Is this a complete motor or just the block? http://www.boats.net/parts/detail/yamaha/Y-63D-W0090-20-4D.html


----------



## DuckNut (Apr 3, 2009)

It is just the block. You will need to use some of your existing parts.

Wait for cut runner to chime in or chase him down, he know Yamaha.


----------



## Creek Runner (Sep 1, 2011)

That is a complete crank case assembly, it will include the Block, all internals, Intake, head. You will use your firing systems, carbs, flywheel, starter, etc. I was off by $29.88 not bad for an off the top of my head ball park. 

That is the route I would go, but if you want to save a few bucks than tear her down and rebuild her. But your going to have somewhere around $800 in parts and machine shop labor if all your replacing is the piston and rings if you bore her .20 over. If the cylinders are good you'll save a little money, but if you bore one you have to bore all 3. If a sleeve is bad that figure will go up from there. 

How do you know a crank rod bearing doesn't have a heat or flat spot in it if it ran lean? You would have to have a machine shop break it down and inspect it.

That's why I feel it's worth the $1800 to just buy a brand new power head from Yamaha, a couple carb kits, new water pump, and thermostat. Once I had all the parts I could have it off and swapped out, carbs rebuilt, water pump changed, in under 4 hours and headed to the water. 

btw- Duck I'm a Certified Master Yamaha mechanic and have been since 1997, I know a little something about Yamaha's to. Not that Cut's opinion isn't warranted or appreciated, but he don't work on no stinking 2 strokes anymore, all he does is work on 300hp and 350hp Yammies now! 

Running on empty those kits aren't OEM parts, some people like them some people don't!
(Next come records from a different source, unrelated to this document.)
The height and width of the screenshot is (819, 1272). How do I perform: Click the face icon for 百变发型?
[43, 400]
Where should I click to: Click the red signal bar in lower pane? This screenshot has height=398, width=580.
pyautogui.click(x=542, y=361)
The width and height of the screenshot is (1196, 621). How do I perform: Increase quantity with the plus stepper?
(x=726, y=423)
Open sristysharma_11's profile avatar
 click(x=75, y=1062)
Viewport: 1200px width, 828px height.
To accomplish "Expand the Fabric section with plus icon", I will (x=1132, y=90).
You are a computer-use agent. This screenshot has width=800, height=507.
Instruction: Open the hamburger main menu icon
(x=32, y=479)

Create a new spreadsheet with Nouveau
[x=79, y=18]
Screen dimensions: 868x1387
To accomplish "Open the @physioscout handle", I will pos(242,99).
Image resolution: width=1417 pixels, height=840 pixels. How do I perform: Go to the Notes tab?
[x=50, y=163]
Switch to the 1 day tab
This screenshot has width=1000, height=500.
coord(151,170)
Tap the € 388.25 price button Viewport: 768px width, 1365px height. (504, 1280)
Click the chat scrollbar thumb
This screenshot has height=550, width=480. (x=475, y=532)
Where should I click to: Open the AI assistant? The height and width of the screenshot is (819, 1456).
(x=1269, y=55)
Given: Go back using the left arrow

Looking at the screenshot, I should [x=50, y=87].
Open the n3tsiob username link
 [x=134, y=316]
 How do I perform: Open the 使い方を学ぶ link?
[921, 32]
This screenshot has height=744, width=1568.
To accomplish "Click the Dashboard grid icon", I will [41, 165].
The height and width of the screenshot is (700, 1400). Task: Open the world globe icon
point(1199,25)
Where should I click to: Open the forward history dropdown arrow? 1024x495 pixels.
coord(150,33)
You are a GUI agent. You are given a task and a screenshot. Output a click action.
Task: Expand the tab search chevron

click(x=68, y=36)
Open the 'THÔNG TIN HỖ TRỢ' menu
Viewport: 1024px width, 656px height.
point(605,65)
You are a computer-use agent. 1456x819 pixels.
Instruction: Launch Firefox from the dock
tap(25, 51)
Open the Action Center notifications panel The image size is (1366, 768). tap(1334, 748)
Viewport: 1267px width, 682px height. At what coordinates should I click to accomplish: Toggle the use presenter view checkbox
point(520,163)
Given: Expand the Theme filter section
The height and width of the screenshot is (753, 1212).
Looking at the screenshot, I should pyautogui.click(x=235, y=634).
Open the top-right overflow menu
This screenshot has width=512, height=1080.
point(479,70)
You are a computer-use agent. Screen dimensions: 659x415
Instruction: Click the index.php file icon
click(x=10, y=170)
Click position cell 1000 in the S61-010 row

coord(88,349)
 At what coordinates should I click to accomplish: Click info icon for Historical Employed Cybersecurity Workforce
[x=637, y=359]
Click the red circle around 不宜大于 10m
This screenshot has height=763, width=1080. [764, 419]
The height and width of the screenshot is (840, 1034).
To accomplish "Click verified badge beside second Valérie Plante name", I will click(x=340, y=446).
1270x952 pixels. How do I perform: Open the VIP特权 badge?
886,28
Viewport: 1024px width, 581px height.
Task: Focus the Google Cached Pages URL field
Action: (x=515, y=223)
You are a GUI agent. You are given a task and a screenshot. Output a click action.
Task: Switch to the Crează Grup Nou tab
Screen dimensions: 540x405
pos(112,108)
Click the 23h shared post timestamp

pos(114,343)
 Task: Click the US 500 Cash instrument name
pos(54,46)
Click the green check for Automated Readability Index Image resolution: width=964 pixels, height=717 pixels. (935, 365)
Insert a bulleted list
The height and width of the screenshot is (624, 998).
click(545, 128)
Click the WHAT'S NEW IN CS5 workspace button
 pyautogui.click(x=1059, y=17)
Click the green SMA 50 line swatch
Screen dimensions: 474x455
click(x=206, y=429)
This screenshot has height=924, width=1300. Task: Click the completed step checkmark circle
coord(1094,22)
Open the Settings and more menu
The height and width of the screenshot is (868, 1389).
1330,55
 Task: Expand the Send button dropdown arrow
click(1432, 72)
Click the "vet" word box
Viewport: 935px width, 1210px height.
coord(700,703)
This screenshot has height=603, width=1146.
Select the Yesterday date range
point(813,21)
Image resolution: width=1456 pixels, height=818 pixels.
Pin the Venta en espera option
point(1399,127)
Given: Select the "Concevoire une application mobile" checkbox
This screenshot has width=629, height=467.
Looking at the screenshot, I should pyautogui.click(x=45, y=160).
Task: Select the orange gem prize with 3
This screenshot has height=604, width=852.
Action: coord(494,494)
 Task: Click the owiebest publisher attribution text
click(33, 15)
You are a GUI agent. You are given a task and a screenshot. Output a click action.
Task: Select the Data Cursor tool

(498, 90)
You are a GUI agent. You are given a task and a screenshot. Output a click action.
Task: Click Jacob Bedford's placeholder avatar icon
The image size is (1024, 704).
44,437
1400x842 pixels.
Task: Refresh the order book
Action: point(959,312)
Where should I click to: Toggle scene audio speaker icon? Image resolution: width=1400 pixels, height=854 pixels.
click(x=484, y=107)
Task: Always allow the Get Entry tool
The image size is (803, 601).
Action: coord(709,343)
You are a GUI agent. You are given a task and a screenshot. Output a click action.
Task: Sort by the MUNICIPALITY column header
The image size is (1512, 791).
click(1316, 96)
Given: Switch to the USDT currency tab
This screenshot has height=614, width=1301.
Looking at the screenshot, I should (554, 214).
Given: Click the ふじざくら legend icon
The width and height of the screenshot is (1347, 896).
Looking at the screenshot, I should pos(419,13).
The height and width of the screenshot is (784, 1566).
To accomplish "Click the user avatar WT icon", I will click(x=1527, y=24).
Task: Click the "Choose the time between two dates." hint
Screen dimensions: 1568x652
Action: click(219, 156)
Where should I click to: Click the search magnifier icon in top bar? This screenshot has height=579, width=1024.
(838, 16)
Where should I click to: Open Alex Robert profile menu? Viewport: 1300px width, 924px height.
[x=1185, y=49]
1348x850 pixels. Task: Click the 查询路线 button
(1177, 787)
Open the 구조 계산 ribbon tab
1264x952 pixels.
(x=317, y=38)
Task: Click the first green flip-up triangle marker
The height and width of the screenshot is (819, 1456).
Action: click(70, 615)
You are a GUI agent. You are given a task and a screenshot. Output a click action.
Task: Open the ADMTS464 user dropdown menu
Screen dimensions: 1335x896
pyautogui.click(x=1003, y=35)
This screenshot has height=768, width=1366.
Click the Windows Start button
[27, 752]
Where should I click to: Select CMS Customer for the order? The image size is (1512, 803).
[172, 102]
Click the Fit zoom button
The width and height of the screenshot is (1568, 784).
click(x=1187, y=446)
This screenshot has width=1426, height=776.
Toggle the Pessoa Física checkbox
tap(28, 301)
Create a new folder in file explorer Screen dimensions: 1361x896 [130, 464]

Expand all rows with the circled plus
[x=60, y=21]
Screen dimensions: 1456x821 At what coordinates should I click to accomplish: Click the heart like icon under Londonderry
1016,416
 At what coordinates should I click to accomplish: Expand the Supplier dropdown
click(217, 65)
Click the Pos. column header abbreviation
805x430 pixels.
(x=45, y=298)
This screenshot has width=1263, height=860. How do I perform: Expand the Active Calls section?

I only use Wiseco or OEM pistons for stock motors, just my opinion.


----------



## JMZ400 (Aug 30, 2015)

Thanks for all of your input guys. I guess the next step is to at least open her up and find out. 

Creek Runner- you make a real strong argument for a new powerhead.


----------



## RunningOnEmpty (Jun 20, 2015)

Creek Runner, Is it safe to run rebuilt cranks? I know someone that's into boat racing and he runs them without any problems. The guys at Carson Marine suggest against it? It wasn't me that suggested no name kits LOL


----------



## Creek Runner (Sep 1, 2011)

RunningOnEmpty said:


> Creek Runner, Is it safe to run rebuilt cranks? I know someone that's into boat racing and he runs them without any problems. The guys at Carson Marine suggest against it? It wasn't me that suggested no name kits LOL


Running aw yeah sorry, (Duck those kits aren't OEM parts)lol!

I run rebuilt cranks someitmes on race motors as most of them are modified anyways.


----------



## DuckNut (Apr 3, 2009)

Creek...I know you are a Yamaha tech and in my post I never said they were OEM parts, just giving the man options with a very reputable business.

I would never imagined the head could be had at that price. Definitely a strong case.


----------